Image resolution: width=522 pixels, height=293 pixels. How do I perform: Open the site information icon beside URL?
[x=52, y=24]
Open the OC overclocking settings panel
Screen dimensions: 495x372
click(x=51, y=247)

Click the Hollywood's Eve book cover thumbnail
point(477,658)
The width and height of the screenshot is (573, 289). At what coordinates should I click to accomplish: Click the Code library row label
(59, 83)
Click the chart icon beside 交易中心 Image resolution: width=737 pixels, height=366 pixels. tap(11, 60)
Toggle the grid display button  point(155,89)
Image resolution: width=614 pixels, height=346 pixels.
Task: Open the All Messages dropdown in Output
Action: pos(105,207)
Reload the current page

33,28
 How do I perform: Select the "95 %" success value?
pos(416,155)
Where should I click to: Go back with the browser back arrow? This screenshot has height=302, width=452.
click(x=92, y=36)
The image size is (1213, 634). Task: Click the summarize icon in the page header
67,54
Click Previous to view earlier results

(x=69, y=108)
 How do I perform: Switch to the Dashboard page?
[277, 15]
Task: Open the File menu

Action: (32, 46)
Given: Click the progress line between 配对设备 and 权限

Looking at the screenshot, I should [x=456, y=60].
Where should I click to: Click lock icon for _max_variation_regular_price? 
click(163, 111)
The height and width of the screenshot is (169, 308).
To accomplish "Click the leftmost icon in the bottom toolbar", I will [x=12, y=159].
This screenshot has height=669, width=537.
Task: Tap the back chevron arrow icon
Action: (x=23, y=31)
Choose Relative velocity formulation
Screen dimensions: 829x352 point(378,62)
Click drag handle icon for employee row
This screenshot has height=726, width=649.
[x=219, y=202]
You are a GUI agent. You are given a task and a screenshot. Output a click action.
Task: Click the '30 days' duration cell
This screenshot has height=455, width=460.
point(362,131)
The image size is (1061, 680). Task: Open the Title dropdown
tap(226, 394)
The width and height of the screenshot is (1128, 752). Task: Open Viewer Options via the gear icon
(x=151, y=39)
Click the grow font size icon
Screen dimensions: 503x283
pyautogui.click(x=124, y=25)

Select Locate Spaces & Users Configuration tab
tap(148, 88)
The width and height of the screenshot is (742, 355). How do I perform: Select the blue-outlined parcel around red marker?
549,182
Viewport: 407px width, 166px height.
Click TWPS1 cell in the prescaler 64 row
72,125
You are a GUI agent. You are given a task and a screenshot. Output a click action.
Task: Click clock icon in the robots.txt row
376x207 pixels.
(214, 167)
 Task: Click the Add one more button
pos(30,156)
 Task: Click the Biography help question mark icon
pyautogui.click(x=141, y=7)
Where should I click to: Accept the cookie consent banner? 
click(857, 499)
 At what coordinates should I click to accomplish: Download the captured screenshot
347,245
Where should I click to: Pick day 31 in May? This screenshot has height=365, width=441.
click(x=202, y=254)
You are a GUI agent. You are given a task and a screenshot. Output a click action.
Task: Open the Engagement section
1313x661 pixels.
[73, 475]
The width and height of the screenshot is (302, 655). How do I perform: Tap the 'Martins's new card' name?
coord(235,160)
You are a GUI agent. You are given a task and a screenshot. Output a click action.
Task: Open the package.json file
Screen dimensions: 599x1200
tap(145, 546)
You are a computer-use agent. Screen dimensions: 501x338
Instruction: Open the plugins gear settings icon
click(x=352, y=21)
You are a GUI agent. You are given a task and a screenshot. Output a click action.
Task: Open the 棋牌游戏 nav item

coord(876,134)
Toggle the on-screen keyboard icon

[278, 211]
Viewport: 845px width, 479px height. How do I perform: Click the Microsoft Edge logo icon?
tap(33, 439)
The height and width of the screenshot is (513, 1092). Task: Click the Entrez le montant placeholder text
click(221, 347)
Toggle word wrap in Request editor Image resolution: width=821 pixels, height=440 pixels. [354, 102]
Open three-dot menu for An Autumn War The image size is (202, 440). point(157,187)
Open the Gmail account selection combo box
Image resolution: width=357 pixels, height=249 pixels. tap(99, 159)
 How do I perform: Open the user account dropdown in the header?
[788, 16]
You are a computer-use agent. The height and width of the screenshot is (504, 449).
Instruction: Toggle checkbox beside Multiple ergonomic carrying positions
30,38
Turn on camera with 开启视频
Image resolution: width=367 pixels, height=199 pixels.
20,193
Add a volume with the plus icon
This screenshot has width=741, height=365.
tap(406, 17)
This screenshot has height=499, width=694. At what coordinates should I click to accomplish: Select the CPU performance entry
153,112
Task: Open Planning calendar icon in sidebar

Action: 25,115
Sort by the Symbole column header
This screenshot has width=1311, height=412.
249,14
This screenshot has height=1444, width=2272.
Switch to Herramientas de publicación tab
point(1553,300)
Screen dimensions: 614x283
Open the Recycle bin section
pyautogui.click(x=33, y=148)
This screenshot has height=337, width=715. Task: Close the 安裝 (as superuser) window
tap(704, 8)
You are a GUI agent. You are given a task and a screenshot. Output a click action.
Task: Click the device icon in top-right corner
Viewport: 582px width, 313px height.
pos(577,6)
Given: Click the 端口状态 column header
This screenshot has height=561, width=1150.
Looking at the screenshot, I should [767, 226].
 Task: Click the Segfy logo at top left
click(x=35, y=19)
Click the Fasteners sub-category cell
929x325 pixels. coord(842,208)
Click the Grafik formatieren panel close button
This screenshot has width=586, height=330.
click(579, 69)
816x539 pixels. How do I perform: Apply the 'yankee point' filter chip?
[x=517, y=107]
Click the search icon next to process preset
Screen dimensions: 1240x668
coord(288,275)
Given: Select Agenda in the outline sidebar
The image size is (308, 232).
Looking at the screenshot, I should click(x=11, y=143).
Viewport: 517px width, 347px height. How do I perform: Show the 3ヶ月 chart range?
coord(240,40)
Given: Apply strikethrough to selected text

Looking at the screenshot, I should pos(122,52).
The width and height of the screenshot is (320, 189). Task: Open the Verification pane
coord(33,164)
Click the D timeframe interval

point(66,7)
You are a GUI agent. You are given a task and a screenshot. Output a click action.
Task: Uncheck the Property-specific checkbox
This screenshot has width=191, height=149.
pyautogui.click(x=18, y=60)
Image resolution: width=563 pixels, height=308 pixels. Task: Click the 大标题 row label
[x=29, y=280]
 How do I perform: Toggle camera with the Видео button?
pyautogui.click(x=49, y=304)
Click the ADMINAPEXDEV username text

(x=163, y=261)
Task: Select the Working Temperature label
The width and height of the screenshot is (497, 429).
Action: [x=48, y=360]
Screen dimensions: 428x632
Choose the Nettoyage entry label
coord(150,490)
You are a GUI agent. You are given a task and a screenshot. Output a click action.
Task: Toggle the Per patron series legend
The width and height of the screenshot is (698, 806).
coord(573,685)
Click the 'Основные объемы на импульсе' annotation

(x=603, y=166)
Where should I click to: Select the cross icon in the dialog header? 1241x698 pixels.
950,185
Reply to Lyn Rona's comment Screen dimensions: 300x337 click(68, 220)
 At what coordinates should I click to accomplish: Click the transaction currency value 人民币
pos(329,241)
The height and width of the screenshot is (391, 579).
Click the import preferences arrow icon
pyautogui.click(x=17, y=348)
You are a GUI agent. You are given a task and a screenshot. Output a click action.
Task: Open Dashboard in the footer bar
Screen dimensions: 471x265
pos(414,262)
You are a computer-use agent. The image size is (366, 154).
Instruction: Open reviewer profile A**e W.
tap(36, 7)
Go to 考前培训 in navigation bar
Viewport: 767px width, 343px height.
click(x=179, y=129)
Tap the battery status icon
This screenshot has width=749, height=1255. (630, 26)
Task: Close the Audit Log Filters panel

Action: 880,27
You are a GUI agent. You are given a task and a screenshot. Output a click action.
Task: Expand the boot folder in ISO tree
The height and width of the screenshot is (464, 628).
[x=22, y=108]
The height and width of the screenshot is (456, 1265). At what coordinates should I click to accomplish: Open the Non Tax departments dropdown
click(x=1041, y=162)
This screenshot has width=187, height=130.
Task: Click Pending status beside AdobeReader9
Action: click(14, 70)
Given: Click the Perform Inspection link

§ §

Directions: All that belongs in your answer is the stretch of entries above from the line with "Screen dimensions: 599x1200" through the line with "Toggle word wrap", printed exactly.

Task answer:
Screen dimensions: 599x1200
tap(145, 546)
You are a computer-use agent. Screen dimensions: 501x338
Instruction: Open the plugins gear settings icon
click(x=352, y=21)
You are a GUI agent. You are given a task and a screenshot. Output a click action.
Task: Open the 棋牌游戏 nav item

coord(876,134)
Toggle the on-screen keyboard icon

[278, 211]
Viewport: 845px width, 479px height. How do I perform: Click the Microsoft Edge logo icon?
tap(33, 439)
The height and width of the screenshot is (513, 1092). Task: Click the Entrez le montant placeholder text
click(221, 347)
Toggle word wrap in Request editor Image resolution: width=821 pixels, height=440 pixels. [354, 102]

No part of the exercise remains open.